For the purpose of setting up new (physically realistic) ROMS applications in a numerically stable and reliable fashion & for debugging purposes, I attempted to add a new routine to ROMS to do the following:
(1) Loop over all of the wet points in 3D and calculate the full 3D CFL number (|u|dt/dx + |v|dt/dy + |w|dt/dz),
(2) Find its maximum and then its corresponding U-, V- and W- components,
(3) From (2) find the (I,J,K) grid locations as to where this maximum CFL occurs and,
(4) Write out the Max. CFL, its U-, V-, W- components and the (I,J,k) on to the screen at each time step (after writing the time, KE, PE, total energy, total volume, thread, etc.)
Strictly speaking, there are some additional contributions to the stability condition which are Kh*dt/dx^2, Kh*dt/dy^2 and (Kh+Kt)*dt/dz^2 where Kh is any added numerical viscosity in the horizontal and Kt is the vertical eddy-viscosity from the eddy viscosity model employed (MY2.5, KPP, GLS family, etc.). For the moment, I will ignore these contributions and as I generally use upstream-biased advection schemes, I do not use any horizontal viscosity or diffusivity and hence Kh=0.

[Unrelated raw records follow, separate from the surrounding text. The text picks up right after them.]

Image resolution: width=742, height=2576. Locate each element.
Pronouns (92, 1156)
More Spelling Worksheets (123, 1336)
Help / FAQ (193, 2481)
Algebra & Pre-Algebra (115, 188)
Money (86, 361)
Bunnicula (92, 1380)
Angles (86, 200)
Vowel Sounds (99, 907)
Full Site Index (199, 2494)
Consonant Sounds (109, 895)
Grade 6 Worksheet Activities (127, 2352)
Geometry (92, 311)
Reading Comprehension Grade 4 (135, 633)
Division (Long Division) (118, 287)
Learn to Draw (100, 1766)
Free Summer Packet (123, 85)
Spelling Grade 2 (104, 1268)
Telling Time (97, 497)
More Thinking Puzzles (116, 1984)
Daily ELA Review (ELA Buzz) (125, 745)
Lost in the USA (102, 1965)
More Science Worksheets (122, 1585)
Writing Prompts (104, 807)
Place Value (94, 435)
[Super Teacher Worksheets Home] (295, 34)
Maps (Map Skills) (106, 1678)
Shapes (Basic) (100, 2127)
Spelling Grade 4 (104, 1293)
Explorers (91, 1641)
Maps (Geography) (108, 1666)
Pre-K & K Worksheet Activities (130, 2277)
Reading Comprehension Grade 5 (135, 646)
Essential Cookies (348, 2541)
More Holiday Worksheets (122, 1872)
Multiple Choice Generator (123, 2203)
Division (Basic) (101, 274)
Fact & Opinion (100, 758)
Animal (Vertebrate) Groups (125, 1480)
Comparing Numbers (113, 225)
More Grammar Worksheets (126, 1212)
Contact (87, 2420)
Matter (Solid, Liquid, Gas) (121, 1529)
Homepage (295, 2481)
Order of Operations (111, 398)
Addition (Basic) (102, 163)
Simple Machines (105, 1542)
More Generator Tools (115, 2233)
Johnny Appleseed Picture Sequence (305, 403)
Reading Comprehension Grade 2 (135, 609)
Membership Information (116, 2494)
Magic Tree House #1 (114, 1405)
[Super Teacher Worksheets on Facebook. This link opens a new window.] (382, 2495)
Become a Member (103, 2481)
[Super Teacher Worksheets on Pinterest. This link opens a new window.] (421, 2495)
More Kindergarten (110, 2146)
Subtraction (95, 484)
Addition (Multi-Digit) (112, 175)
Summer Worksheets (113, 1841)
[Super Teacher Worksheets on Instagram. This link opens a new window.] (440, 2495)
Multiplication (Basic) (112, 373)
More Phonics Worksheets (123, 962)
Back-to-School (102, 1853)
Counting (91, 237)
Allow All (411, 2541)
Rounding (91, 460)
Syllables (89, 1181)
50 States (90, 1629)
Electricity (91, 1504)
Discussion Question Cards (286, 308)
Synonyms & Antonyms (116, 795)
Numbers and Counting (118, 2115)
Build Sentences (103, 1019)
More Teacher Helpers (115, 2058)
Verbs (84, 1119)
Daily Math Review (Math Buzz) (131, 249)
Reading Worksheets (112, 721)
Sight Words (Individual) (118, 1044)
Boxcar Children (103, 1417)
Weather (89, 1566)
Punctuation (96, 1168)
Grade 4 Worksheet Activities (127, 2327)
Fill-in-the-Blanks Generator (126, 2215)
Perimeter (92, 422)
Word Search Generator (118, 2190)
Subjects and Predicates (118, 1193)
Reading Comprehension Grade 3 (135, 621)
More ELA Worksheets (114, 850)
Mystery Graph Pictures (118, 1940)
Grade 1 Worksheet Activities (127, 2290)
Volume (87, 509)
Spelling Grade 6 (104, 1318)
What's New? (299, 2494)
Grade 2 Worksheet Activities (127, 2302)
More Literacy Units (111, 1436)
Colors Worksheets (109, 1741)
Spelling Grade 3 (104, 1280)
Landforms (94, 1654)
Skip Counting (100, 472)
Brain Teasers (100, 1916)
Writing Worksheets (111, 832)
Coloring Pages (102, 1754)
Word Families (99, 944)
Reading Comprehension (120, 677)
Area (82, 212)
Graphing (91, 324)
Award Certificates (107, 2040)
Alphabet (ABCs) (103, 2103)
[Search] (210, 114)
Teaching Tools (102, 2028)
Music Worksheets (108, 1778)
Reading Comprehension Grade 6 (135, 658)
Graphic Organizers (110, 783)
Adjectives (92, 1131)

I wrote a routine to preform (1)-(4) above in SERIAL code and it works correctly and very well. However, even though I placed it just before the CALL to 'output(ng)' in main3d.F which is a SERIAL routine, it does not work properly in MPI and gives erroneous answers. I do not know how to code up (1)-(4) in MPI code because of steps (2) and (3) where we need to do some sorting to find the corresponding U-, V-, W- components of the CFL number and the (I,J,K) locations.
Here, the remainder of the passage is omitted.